§ **HOW TO COMPLETE THIS TASK**: After locating the line that contains "You are a computer-use" in the records below, write out exactly that line and each line after it through the one that contains "Instruction: Click the Закрыть доступ button", and nothing else.

§ **EXCERPTED DATA**:
● ● ● ● ● ● ●

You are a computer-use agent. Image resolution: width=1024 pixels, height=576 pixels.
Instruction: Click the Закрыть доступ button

● ● ● ● ● ● ●

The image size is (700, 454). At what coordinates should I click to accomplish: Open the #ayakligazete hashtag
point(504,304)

● ● ● ● ● ● ●

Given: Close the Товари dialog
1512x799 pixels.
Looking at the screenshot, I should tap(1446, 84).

● ● ● ● ● ● ●

§ **RESPONSE TO THIS EXERCISE**:
You are a computer-use agent. Image resolution: width=1024 pixels, height=576 pixels.
Instruction: Click the Закрыть доступ button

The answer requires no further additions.